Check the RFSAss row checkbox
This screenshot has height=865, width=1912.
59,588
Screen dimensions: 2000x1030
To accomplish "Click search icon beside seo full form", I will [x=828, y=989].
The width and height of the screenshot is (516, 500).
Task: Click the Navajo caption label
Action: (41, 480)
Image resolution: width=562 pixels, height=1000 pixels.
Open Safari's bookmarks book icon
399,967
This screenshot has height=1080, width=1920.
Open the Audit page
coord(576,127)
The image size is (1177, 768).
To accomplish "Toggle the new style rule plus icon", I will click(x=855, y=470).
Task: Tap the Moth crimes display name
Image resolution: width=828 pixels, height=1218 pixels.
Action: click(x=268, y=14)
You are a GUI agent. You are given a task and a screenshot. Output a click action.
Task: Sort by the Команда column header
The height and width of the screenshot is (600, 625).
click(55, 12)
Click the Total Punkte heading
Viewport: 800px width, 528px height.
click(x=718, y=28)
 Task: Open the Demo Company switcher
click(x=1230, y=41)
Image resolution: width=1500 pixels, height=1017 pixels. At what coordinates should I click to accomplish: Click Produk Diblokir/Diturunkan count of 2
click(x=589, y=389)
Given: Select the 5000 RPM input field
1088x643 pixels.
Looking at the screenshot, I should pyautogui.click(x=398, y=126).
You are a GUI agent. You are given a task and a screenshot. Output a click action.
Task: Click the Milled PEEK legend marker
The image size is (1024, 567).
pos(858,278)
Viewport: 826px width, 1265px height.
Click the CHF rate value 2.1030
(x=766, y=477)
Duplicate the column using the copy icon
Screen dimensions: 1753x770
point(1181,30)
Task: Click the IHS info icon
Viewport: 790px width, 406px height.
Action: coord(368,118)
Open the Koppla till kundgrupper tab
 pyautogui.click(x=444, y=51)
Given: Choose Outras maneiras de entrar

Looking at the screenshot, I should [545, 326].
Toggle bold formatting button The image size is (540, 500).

--------------------------------------------------

## What the exercise asks
Render every line of the listing above as a numbered list, omitting any blank lines.

## Solution to this exercise
1. Check the RFSAss row checkbox
2. This screenshot has height=865, width=1912.
3. 59,588
4. Screen dimensions: 2000x1030
5. To accomplish "Click search icon beside seo full form", I will [x=828, y=989].
6. The width and height of the screenshot is (516, 500).
7. Task: Click the Navajo caption label
8. Action: (41, 480)
9. Image resolution: width=562 pixels, height=1000 pixels.
10. Open Safari's bookmarks book icon
11. 399,967
12. This screenshot has height=1080, width=1920.
13. Open the Audit page
14. coord(576,127)
15. The image size is (1177, 768).
16. To accomplish "Toggle the new style rule plus icon", I will click(x=855, y=470).
17. Task: Tap the Moth crimes display name
18. Image resolution: width=828 pixels, height=1218 pixels.
19. Action: click(x=268, y=14)
20. You are a GUI agent. You are given a task and a screenshot. Output a click action.
21. Task: Sort by the Команда column header
22. The height and width of the screenshot is (600, 625).
23. click(55, 12)
24. Click the Total Punkte heading
25. Viewport: 800px width, 528px height.
26. click(x=718, y=28)
27.  Task: Open the Demo Company switcher
28. click(x=1230, y=41)
29. Image resolution: width=1500 pixels, height=1017 pixels. At what coordinates should I click to accomplish: Click Produk Diblokir/Diturunkan count of 2
30. click(x=589, y=389)
31. Given: Select the 5000 RPM input field
32. 1088x643 pixels.
33. Looking at the screenshot, I should pyautogui.click(x=398, y=126).
34. You are a GUI agent. You are given a task and a screenshot. Output a click action.
35. Task: Click the Milled PEEK legend marker
36. The image size is (1024, 567).
37. pos(858,278)
38. Viewport: 826px width, 1265px height.
39. Click the CHF rate value 2.1030
40. (x=766, y=477)
41. Duplicate the column using the copy icon
42. Screen dimensions: 1753x770
43. point(1181,30)
44. Task: Click the IHS info icon
45. Viewport: 790px width, 406px height.
46. Action: coord(368,118)
47. Open the Koppla till kundgrupper tab
48.  pyautogui.click(x=444, y=51)
49. Given: Choose Outras maneiras de entrar
50. Looking at the screenshot, I should [545, 326].
51. Toggle bold formatting button The image size is (540, 500).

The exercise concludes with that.